In response to Northam’s charge to the port construction, President Trump replied, “Just put it on the list. Put it high on the list.”
Northam also explained to President Trump that rural broadband is a priority issue in Virginia. The initial ask from Congress by the Trump Administration is for $200 billion. Around $20 billion of that is allotted to be utilized to expand digital networks in rural areas like Southside and Southwest Virginia.
On Monday, the National Telecommunication Cooperative Association (NTCA) issued a press release on the President’s plan to expand digital infrastructure in rural areas. “We greatly appreciate President Trump’s focus on rural America in the infrastructure agenda announced today. Calling for a substantial portion of infrastructure funds to be dedicated to rural projects, including rural broadband, and easing permitting processes that hinder the timely deployment of broadband networks are both essential parts of a comprehensive strategy to address the challenges faced by those seeking to deploy and operate wireline and wireless telecom infrastructure alike in rural America. NTCA is eager to work with the administration and Congress to develop further how such funding can be made available and most effectively utilized,” the release stated.
In a report from Fox News, President Trump remarked to Republican lawmakers at a West Virginia retreat two weeks ago that the projects regarding the infrastructure program need to be authorized swiftly and construction started quickly. He emphasized efforts to, “streamline the horrible approval process — roadways that take 12, 13, 14 years to get approved.” Furthermore, Trump talked about past infrastructure projects in the U.S. “We used to build them in three months, and now it takes years and years of approvals. We’re going to bring that down, ideally, to one year. Two years is our goal, but one year is our real goal,” he explained.

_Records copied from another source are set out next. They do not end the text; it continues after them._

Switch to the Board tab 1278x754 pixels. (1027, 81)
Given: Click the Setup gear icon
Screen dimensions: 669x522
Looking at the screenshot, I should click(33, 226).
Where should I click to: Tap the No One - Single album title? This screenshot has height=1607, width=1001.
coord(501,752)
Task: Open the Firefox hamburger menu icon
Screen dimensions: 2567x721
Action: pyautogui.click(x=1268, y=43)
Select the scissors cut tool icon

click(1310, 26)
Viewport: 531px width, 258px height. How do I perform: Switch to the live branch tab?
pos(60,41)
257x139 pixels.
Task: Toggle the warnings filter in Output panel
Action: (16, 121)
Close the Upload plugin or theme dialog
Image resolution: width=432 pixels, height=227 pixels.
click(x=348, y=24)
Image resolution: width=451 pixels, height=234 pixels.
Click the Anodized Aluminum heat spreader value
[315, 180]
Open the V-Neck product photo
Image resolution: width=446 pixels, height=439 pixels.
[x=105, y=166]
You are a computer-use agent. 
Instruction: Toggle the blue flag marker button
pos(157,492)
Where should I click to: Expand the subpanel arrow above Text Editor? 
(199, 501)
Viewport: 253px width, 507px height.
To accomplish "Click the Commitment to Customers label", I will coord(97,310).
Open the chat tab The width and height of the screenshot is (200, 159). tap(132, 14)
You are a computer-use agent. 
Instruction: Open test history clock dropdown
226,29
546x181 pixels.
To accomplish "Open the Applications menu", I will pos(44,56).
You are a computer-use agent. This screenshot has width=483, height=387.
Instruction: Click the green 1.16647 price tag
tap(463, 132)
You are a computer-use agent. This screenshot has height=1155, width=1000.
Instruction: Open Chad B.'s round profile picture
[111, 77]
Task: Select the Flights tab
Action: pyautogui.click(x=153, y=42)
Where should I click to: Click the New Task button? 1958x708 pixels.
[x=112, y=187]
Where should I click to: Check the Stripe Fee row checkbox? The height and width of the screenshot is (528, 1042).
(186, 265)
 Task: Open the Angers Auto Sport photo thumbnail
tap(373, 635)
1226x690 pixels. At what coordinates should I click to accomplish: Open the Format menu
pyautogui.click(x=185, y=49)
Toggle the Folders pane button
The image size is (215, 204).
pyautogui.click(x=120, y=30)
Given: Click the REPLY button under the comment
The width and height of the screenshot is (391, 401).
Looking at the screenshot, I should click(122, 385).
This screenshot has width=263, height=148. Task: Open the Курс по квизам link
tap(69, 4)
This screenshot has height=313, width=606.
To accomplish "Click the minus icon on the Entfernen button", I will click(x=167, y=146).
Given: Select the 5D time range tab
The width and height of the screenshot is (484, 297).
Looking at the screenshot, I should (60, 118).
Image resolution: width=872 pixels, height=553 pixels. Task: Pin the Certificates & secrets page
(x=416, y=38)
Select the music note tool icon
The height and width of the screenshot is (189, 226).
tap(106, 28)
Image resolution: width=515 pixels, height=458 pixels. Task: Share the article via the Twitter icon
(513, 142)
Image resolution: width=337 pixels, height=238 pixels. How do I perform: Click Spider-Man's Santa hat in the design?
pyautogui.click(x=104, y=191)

Many state and local officials, even Democrats, are supporters of “public-private partnerships,” known as P3s, and they will be utilized to complete the infrastructure program. However, P3s are not approved in all states. Last year, Governor McAuliffe spoke at the Milken Conference, praising the advantages of P3s used in Virginia. Though, according to the report, he also addressed the urgent need to overhaul the woeful permitting process for clearing infrastructure projects.
The $200 billion in federal infrastructure spending will be allotted over 10 years. The funds will mostly come in the form of competitive grants designed to encourage outlays by local authorities on transportation systems, highways, and waterways. The Trump Administration plans to use the federal funds as “seed” money, according to The Hill. The hope is that the spending will result in at least $1.5 trillion in spending by state and local governments, as well as being sourced from the private sector.